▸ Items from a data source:
□ □ □ □ □ □ □

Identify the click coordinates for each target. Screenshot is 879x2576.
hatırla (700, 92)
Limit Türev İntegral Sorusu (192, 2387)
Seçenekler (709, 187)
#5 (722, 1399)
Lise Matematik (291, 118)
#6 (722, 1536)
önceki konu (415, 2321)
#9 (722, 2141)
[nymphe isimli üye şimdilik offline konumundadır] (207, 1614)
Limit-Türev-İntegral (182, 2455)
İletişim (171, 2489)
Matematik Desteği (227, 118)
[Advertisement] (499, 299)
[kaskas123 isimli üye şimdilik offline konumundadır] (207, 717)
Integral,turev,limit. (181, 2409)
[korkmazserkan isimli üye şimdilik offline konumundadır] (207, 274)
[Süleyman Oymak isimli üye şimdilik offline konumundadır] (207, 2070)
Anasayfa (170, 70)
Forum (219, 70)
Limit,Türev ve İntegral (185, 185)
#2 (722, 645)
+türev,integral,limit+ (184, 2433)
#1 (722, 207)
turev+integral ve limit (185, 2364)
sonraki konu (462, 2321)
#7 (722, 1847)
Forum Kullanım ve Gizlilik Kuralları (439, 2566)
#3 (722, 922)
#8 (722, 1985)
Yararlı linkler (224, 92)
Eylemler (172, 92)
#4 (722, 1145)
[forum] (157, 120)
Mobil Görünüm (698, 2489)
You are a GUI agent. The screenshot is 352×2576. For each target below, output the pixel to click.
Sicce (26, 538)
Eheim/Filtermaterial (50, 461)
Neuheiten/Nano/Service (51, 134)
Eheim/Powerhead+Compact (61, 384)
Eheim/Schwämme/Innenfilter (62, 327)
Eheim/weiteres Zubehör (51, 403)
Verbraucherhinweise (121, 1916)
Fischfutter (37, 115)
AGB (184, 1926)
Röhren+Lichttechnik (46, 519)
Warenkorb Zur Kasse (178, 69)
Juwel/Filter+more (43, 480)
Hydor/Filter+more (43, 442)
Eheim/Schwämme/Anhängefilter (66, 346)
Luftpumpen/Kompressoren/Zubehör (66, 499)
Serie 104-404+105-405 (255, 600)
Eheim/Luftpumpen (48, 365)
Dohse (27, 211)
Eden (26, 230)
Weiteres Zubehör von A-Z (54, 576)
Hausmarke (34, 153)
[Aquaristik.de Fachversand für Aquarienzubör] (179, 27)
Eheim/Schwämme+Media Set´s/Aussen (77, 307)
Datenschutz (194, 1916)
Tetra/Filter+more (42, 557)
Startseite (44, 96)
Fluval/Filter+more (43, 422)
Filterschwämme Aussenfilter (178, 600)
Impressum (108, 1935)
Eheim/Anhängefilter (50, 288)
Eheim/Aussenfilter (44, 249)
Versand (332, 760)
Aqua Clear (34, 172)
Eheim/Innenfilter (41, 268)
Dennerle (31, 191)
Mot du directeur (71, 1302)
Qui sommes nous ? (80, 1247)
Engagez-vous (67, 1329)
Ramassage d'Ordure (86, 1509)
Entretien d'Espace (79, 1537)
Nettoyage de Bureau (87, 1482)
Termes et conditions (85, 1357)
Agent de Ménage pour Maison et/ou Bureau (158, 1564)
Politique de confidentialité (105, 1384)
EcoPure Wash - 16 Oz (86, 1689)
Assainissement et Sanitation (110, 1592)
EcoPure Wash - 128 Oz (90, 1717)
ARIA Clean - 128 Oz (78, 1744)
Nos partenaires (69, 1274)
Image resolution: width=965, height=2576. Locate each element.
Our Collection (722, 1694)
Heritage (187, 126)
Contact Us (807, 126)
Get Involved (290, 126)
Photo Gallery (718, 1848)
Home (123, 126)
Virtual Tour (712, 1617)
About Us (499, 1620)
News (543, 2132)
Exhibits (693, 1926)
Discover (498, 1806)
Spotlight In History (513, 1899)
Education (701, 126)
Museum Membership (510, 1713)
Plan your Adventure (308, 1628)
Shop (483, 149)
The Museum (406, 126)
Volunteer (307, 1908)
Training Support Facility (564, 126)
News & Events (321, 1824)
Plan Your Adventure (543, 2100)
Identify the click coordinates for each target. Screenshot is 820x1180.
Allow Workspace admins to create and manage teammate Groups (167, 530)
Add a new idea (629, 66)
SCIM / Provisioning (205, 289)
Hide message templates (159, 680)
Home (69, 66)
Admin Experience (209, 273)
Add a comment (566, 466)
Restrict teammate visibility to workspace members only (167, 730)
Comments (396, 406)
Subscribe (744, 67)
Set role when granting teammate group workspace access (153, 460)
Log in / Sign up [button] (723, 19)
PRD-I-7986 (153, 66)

□ □ □ □ □ □ □

▸ Aim of the exercise: Each record is to be transcribed exactly and in full.

▸ Answer area:
Identify the click coordinates for each target. Screenshot is 879x2576.
hatırla (700, 92)
Limit Türev İntegral Sorusu (192, 2387)
Seçenekler (709, 187)
#5 (722, 1399)
Lise Matematik (291, 118)
#6 (722, 1536)
önceki konu (415, 2321)
#9 (722, 2141)
[nymphe isimli üye şimdilik offline konumundadır] (207, 1614)
Limit-Türev-İntegral (182, 2455)
İletişim (171, 2489)
Matematik Desteği (227, 118)
[Advertisement] (499, 299)
[kaskas123 isimli üye şimdilik offline konumundadır] (207, 717)
Integral,turev,limit. (181, 2409)
[korkmazserkan isimli üye şimdilik offline konumundadır] (207, 274)
[Süleyman Oymak isimli üye şimdilik offline konumundadır] (207, 2070)
Anasayfa (170, 70)
Forum (219, 70)
Limit,Türev ve İntegral (185, 185)
#2 (722, 645)
+türev,integral,limit+ (184, 2433)
#1 (722, 207)
turev+integral ve limit (185, 2364)
sonraki konu (462, 2321)
#7 (722, 1847)
Forum Kullanım ve Gizlilik Kuralları (439, 2566)
#3 (722, 922)
#8 (722, 1985)
Yararlı linkler (224, 92)
Eylemler (172, 92)
#4 (722, 1145)
[forum] (157, 120)
Mobil Görünüm (698, 2489)
You are a GUI agent. The screenshot is 352×2576. For each target below, output the pixel to click.
Sicce (26, 538)
Eheim/Filtermaterial (50, 461)
Neuheiten/Nano/Service (51, 134)
Eheim/Powerhead+Compact (61, 384)
Eheim/Schwämme/Innenfilter (62, 327)
Eheim/weiteres Zubehör (51, 403)
Verbraucherhinweise (121, 1916)
Fischfutter (37, 115)
AGB (184, 1926)
Röhren+Lichttechnik (46, 519)
Warenkorb Zur Kasse (178, 69)
Juwel/Filter+more (43, 480)
Hydor/Filter+more (43, 442)
Eheim/Schwämme/Anhängefilter (66, 346)
Luftpumpen/Kompressoren/Zubehör (66, 499)
Serie 104-404+105-405 (255, 600)
Eheim/Luftpumpen (48, 365)
Dohse (27, 211)
Eden (26, 230)
Weiteres Zubehör von A-Z (54, 576)
Hausmarke (34, 153)
[Aquaristik.de Fachversand für Aquarienzubör] (179, 27)
Eheim/Schwämme+Media Set´s/Aussen (77, 307)
Datenschutz (194, 1916)
Tetra/Filter+more (42, 557)
Startseite (44, 96)
Fluval/Filter+more (43, 422)
Filterschwämme Aussenfilter (178, 600)
Impressum (108, 1935)
Eheim/Anhängefilter (50, 288)
Eheim/Aussenfilter (44, 249)
Versand (332, 760)
Aqua Clear (34, 172)
Eheim/Innenfilter (41, 268)
Dennerle (31, 191)
Mot du directeur (71, 1302)
Qui sommes nous ? (80, 1247)
Engagez-vous (67, 1329)
Ramassage d'Ordure (86, 1509)
Entretien d'Espace (79, 1537)
Nettoyage de Bureau (87, 1482)
Termes et conditions (85, 1357)
Agent de Ménage pour Maison et/ou Bureau (158, 1564)
Politique de confidentialité (105, 1384)
EcoPure Wash - 16 Oz (86, 1689)
Assainissement et Sanitation (110, 1592)
EcoPure Wash - 128 Oz (90, 1717)
ARIA Clean - 128 Oz (78, 1744)
Nos partenaires (69, 1274)
Image resolution: width=965, height=2576. Locate each element.
Our Collection (722, 1694)
Heritage (187, 126)
Contact Us (807, 126)
Get Involved (290, 126)
Photo Gallery (718, 1848)
Home (123, 126)
Virtual Tour (712, 1617)
About Us (499, 1620)
News (543, 2132)
Exhibits (693, 1926)
Discover (498, 1806)
Spotlight In History (513, 1899)
Education (701, 126)
Museum Membership (510, 1713)
Plan your Adventure (308, 1628)
Shop (483, 149)
The Museum (406, 126)
Volunteer (307, 1908)
Training Support Facility (564, 126)
News & Events (321, 1824)
Plan Your Adventure (543, 2100)
Identify the click coordinates for each target. Screenshot is 820x1180.
Allow Workspace admins to create and manage teammate Groups (167, 530)
Add a new idea (629, 66)
SCIM / Provisioning (205, 289)
Hide message templates (159, 680)
Home (69, 66)
Admin Experience (209, 273)
Add a comment (566, 466)
Restrict teammate visibility to workspace members only (167, 730)
Comments (396, 406)
Subscribe (744, 67)
Set role when granting teammate group workspace access (153, 460)
Log in / Sign up [button] (723, 19)
PRD-I-7986 (153, 66)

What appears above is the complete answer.